The term “McCain Mutiny” is the invention of my father, Victor H. Clausen, who, along with my mother, visited me in New York during the run-up to the May 19th Madison Square Garden donnybrook and not only tolerated but encouraged my hectic round of organizing activities during their stay. I want to thank both of them for their generous support of my rebellious involvements on this occasion and over many years.

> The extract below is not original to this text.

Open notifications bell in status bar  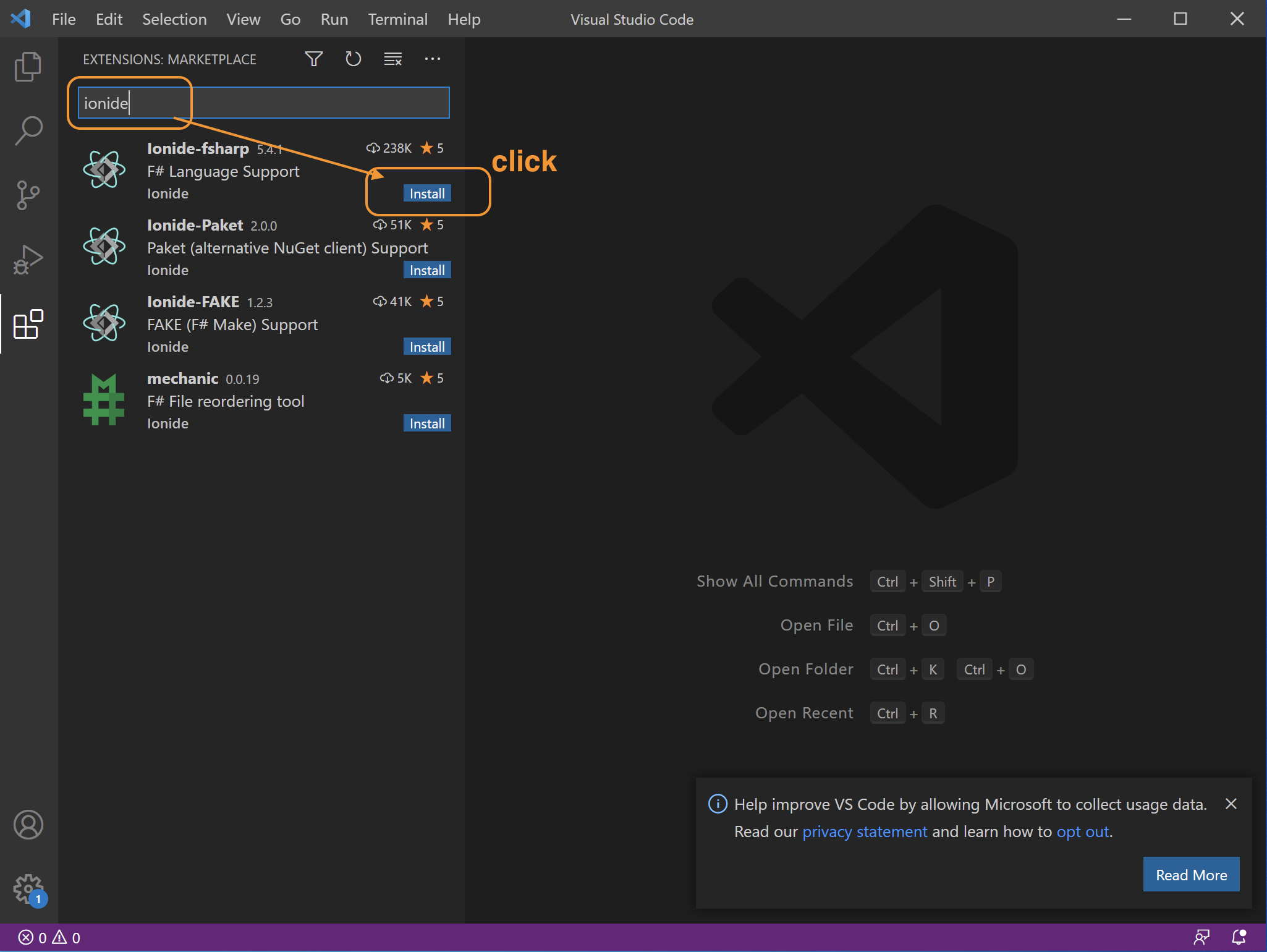point(1239,937)
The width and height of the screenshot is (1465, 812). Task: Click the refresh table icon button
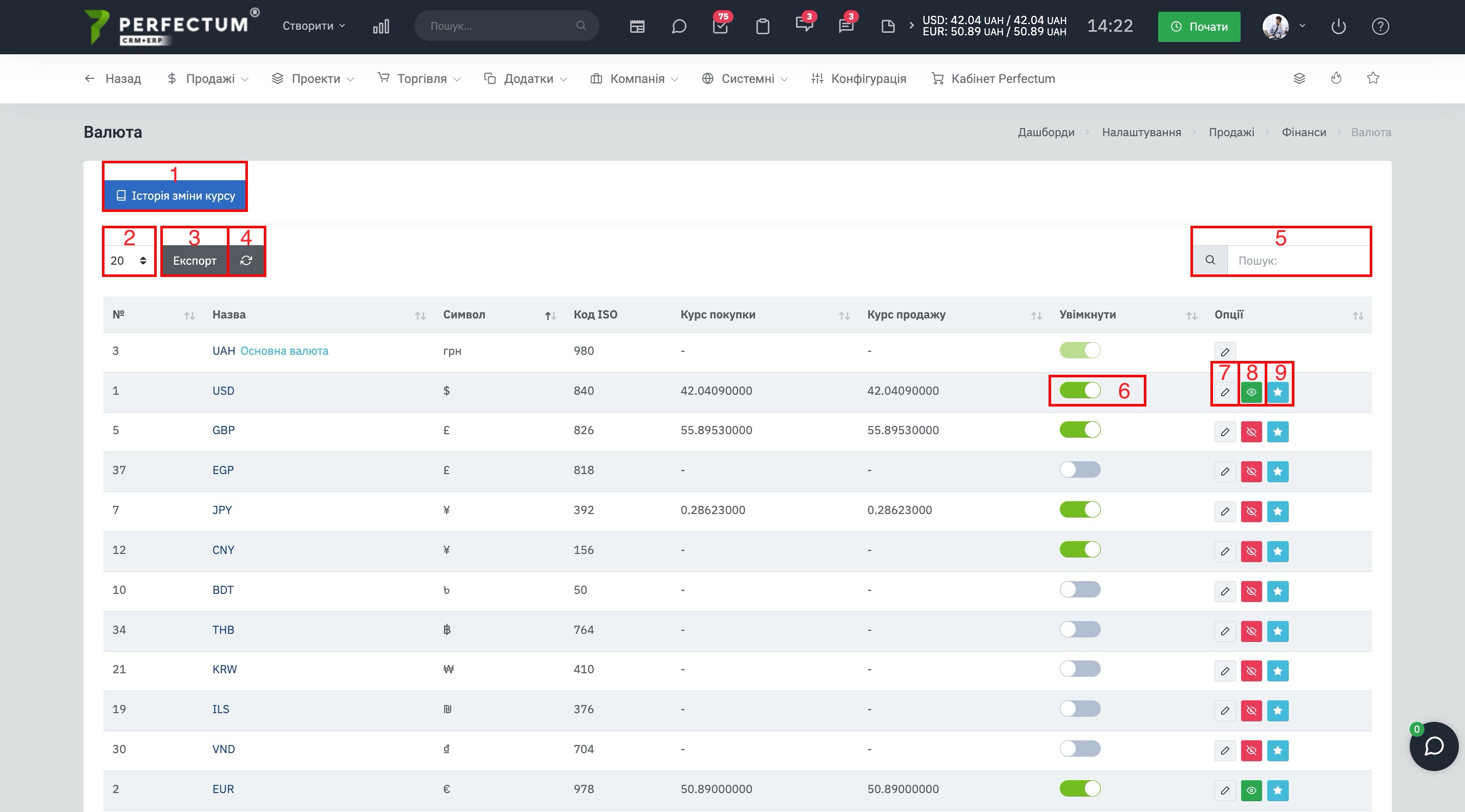(x=246, y=260)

This blog has lain fallow over the past two weeks while I devoted my time to the New School protest over the selection of Senator John McCain as our commencement speaker. The ceremony took place on Friday, May 19; I “attended” it by standing for several hours on the sidewalk in front of the Madison Square Garden venue, clutching a poster-board sign mounted on a three-foot length of cardboard tubing. One side bore the message PRE-EMPTIVE WAR IS NOT A NEW SCHOOL VALUE; the other, BOB KERREY…THE GREAT DECIDER (DIVIDER). When I woke up on the 20th, tore open the New York Times, and saw David Herszenhorn’s story “In the Garden, Graduates Boo McCain. Kerrey, Too.” above the fold on the front of the Metro section, then Maureen Dowd’s column on the same topic (“Make Poetry, Not War”), I felt the ecstasy of an actor in avant garde, low-budget off-Broadway play who gets up on the morning following the premier to find that the show is, against all odds, a smash hit.
All the better that this production doesn’t boast just any old plot. This is an anti-war hit, set to the tune of “New College Grads Celebrate by Raising Their Voices in Defense of Justice, Sanity, and the Planet.”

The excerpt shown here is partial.